Identifying animals with a reference set

In this notebook, we’ll demonstrate how do identify animals in a query set using a catalog of known individuals (i.e., a reference set). We’ll use the Happy Whale and Dolphin Kaggle competition dataset as an example. You can download the data by following that linked page (click the big “Download all” button). FYI, you’ll have to create an account first.

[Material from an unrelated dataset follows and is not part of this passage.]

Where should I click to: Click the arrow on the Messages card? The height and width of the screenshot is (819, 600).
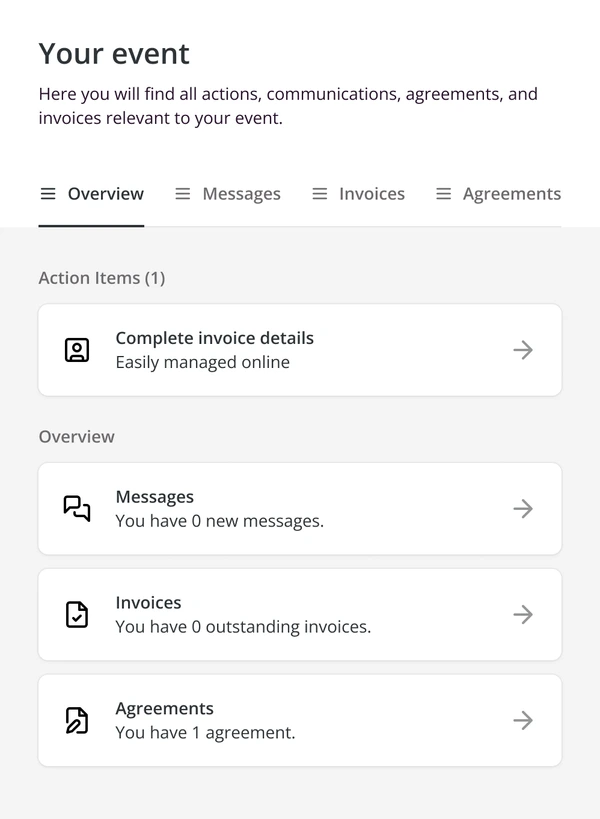523,508
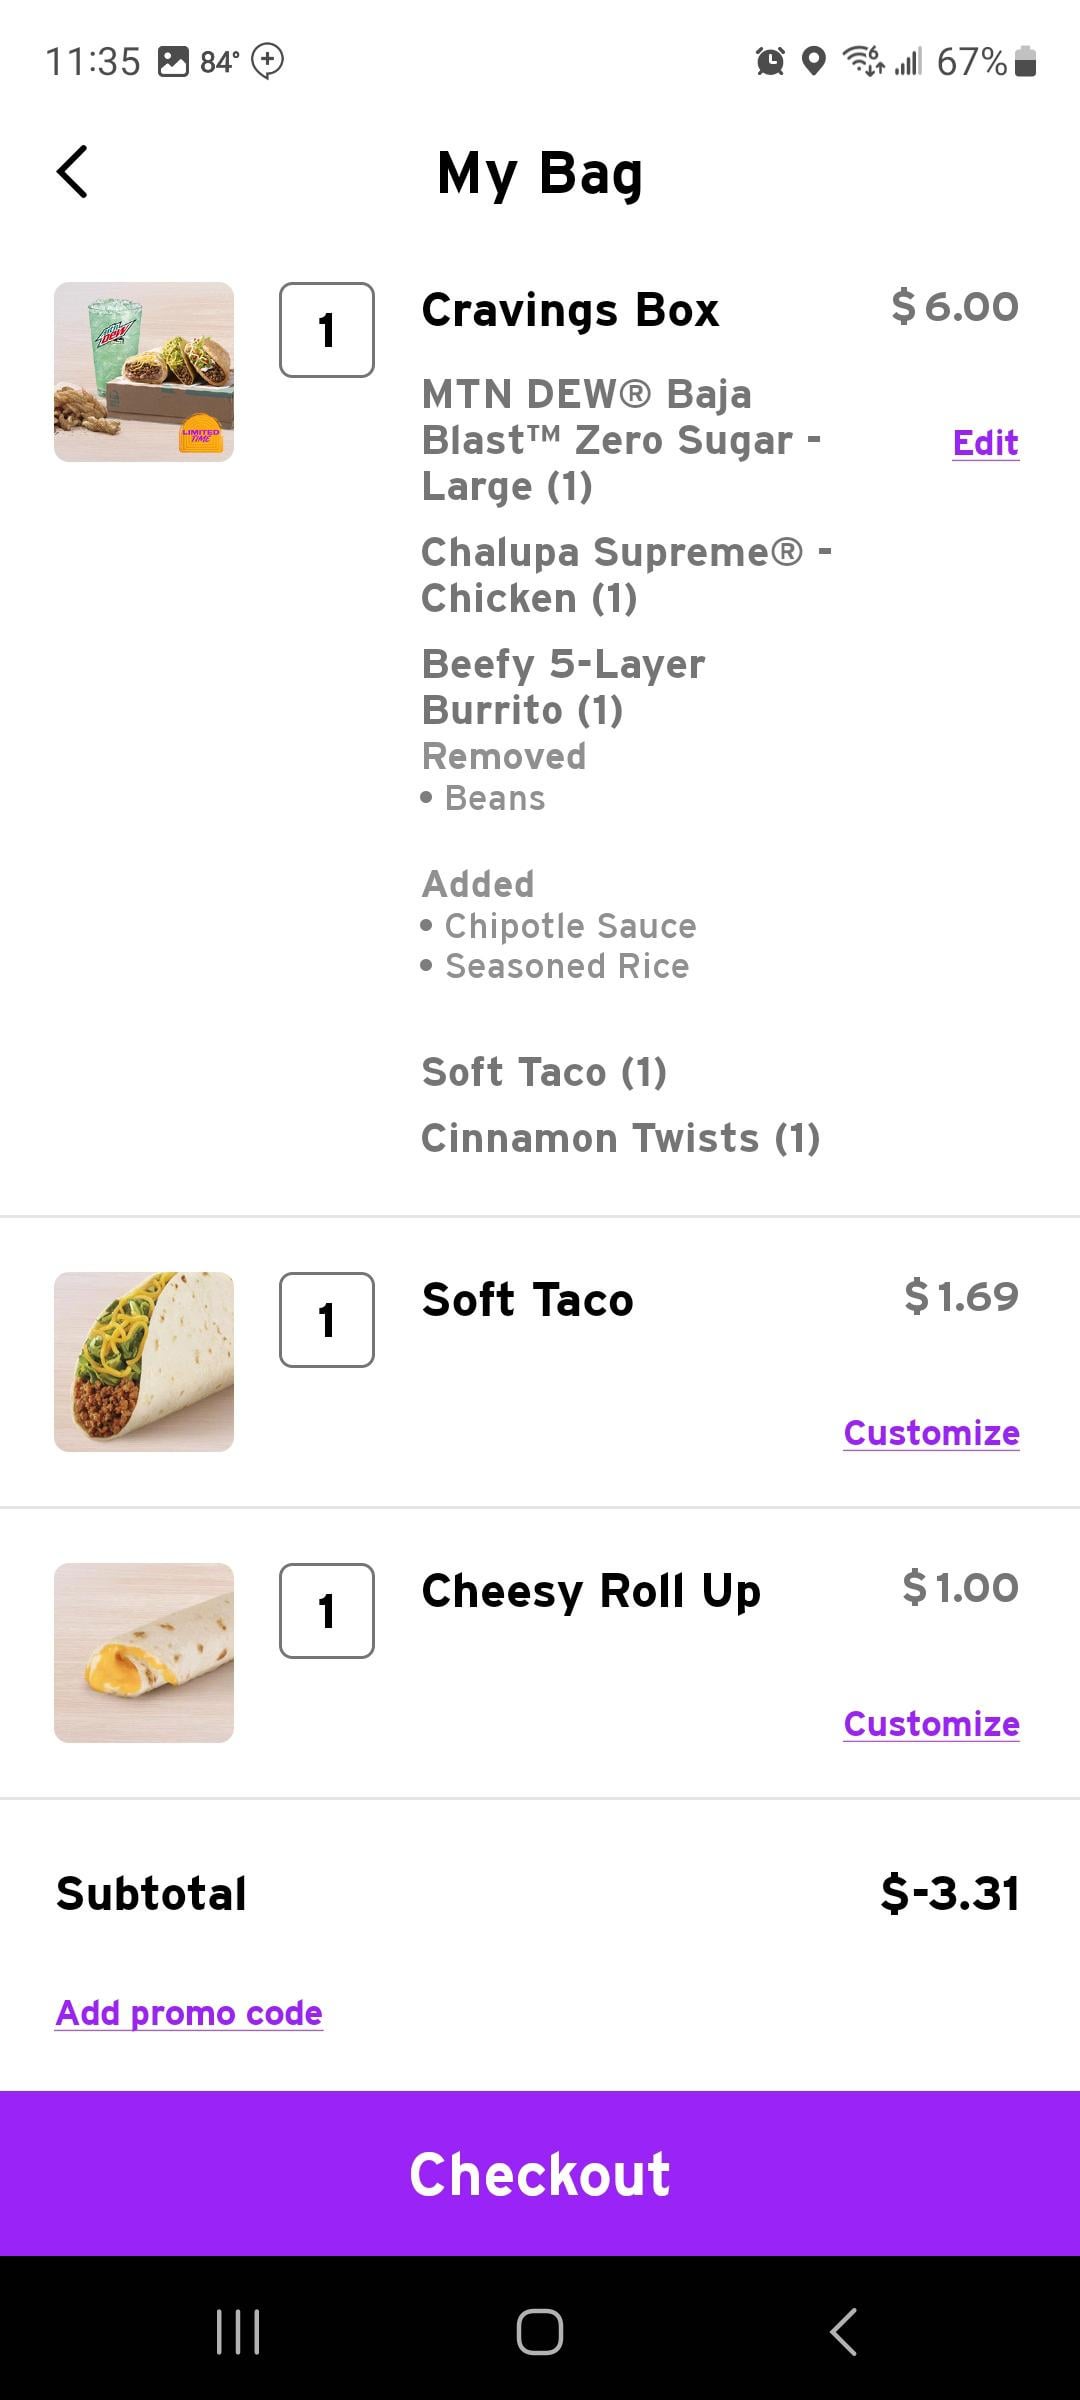1080x2400 pixels.
Task: Tap the gallery image notification icon
Action: pos(173,62)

There are three components of the Happywhale dataset that we’ll focus on:

In this case, we’re treating the training dataset as the reference set, since we know the true identities.

Set up

Feel free to place the data anywhere you like, e.g., within a pyseter_jobs folder or something. I frequently come back to the Happywhale dataset, so I have it saved locally.

%config InlineBackend.figure_format = 'retina'
import os

from pyseter.extract import FeatureExtractor
from pyseter.sort import load_features
from pyseter.identify import predict_ids
import numpy as np
import pandas as pd

data_dir = '/Users/PattonP/datasets/happywhale/'

Extracting features using bounding boxes

Now that we’ve downloaded the data, we’ll get ready to extract the feature vectors by initializing the FeatureExtractor. Some of the images in the Happywhale dataset are pretty big, so we’ll set the batch_size to a low value, 4.

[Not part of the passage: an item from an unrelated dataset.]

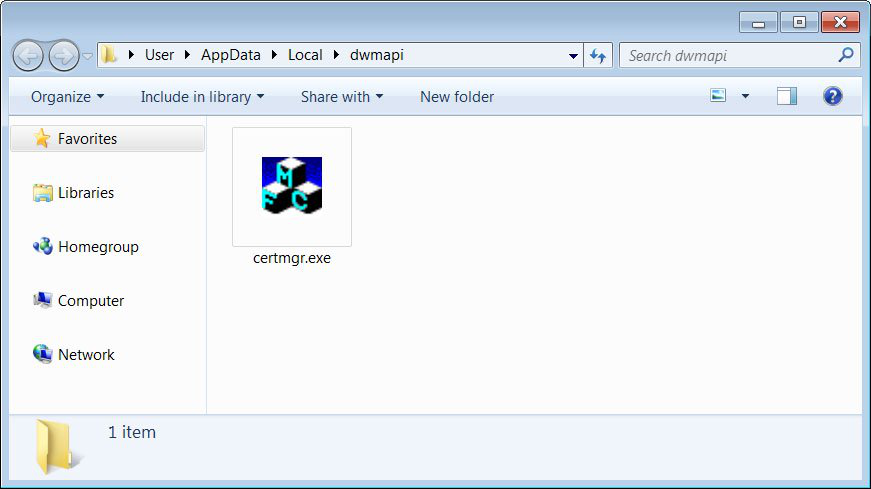
Task: Expand the Include in library menu
Action: (x=202, y=97)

# we'll save the results in the feature_dir
feature_dir = data_dir + '/features'
os.makedirs(feature_dir, exist_ok=True)

# initialize the extractor 
fe = FeatureExtractor(batch_size=4)
Using device: mps (Apple Silicon GPU)
Warning

There are about 75,000 images in the Happywhale dataset. In my testing, on an NVIDIA GPU, it takes about 45 minutes to extract the features for the 50,000 reference images, and 25 minutes to extract the features for the 25,000 query images. On my Apple M4 MacBook, it takes about 3 hours and 30 minutes for the reference images and about 2 hours for the query images.

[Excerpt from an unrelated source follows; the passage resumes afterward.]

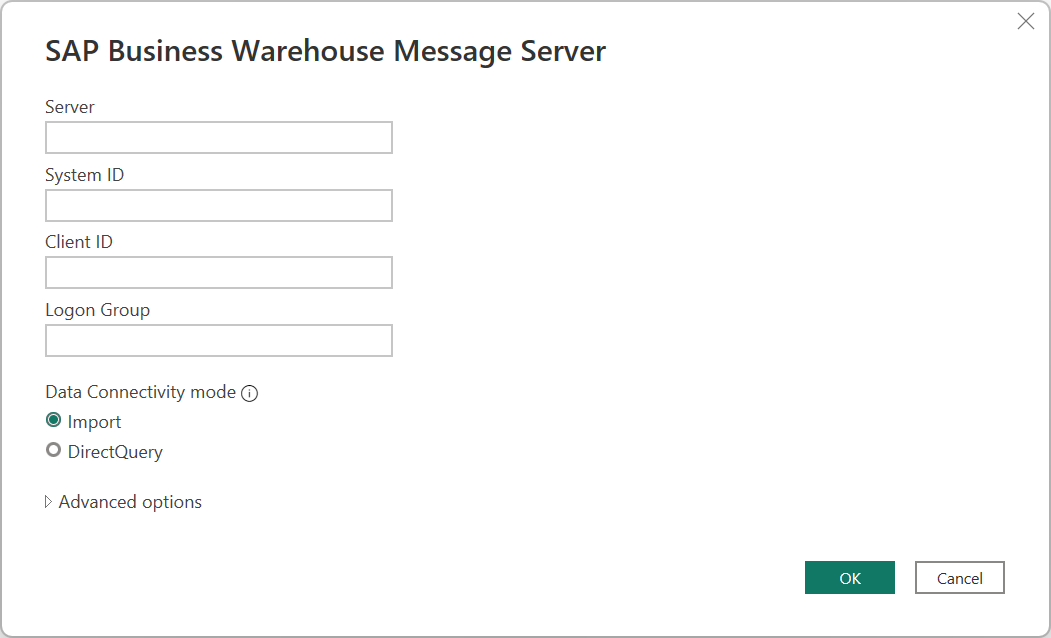
Task: Click the SAP Business Warehouse dialog title
Action: 325,50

Additionally, we’ll need to supply bounding boxes to the feature extractor. Many of the Happywhale images are taken from far away, so we need to crop the image to just the animal. To do so, we’ll supply the path to the bounding box .csv as to the argument, bbox_csv. The .csv needs to have columns named: ['image', 'xmin', 'xmax', 'ymin', ymax'] that contain the image name and the coordinates for the corners of the box.

bbox_url = 'https://raw.githubusercontent.com/philpatton/pyseter/main/data/happywhale-charm-boxes.csv'

train_dir = data_dir + '/train_images'
train_features = fe.extract(image_dir=train_dir, bbox_csv=bbox_url)

# this saves the dictionary as an numpy file
out_path = feature_dir + '/train_features.npy'
np.save(out_path, train_features)

# now do the test images
test_dir = data_dir + '/test_images'
test_features = fe.extract(image_dir=test_dir, bbox_csv=bbox_url)

out_path = feature_dir + '/test_features.npy'
np.save(out_path, test_features)

If you’ve already extracted the features, you can load them back into your session.

reference_path = feature_dir + '/train_features.npy'
reference_files, reference_features = load_features(reference_path)

query_path = feature_dir + '/test_features.npy'
query_files, query_features = load_features(query_path)

Identifying animals

First, we’ll create two dictionaries. Dictionaries are similar to a named list in R, where we can access the value in the dictionary by providing it’s key. In this case, the key will be the image name and the value will be the feature vector for that image.

We’ll also need a DataFrame that tells us the identity of every individual in the reference set. This comes with the Kaggle dataset, in the train.csv file.

query_dict = dict(zip(query_files, query_features))
reference_dict = dict(zip(reference_files, reference_features))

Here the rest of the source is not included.